Print the lines from the one containing "Task: Click the Good value in table" through the end of the material below, both included, exactly as they appear and without pictures.

_Data supplied_

*** Block opens ***

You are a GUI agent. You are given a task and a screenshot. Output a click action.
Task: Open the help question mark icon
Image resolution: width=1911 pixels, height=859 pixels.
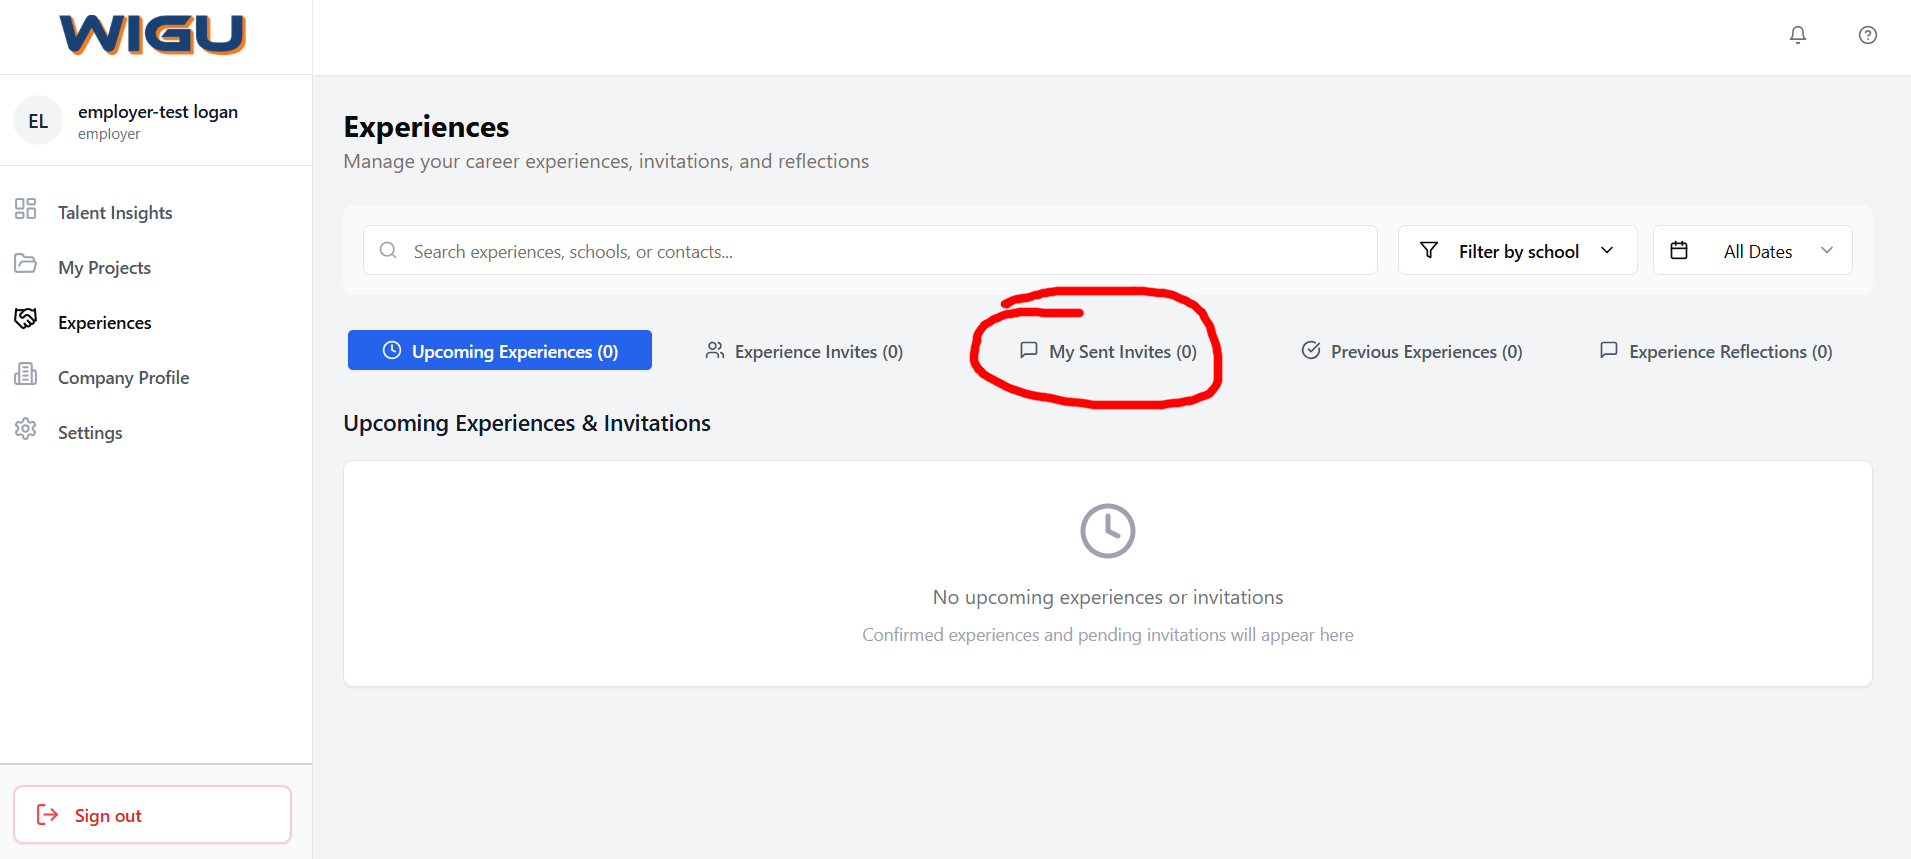tap(1867, 35)
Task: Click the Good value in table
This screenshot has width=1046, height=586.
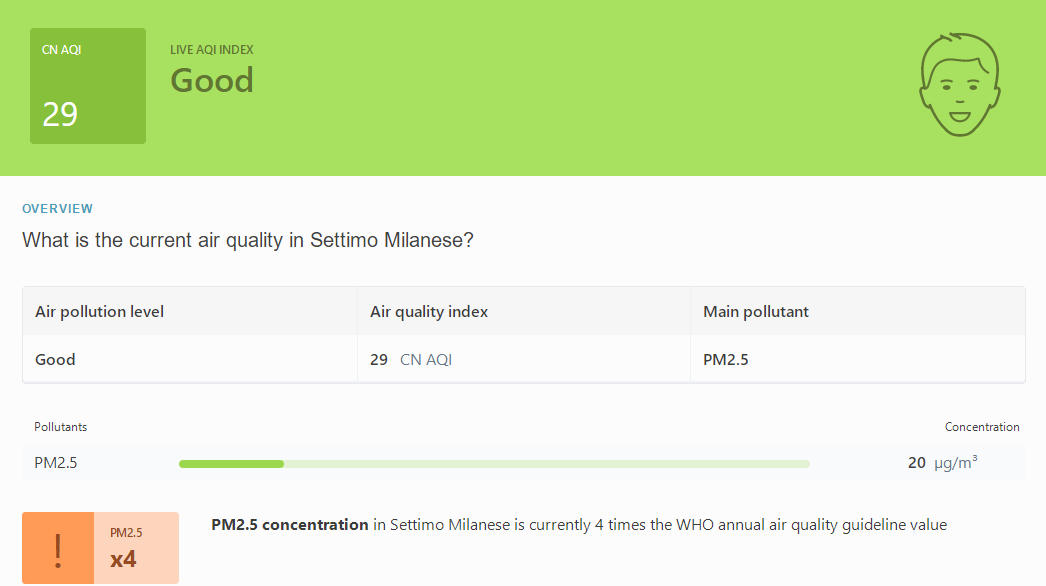Action: point(55,360)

*** Block closes ***

_Solution_
Task: Click the Good value in table
This screenshot has width=1046, height=586.
Action: point(55,360)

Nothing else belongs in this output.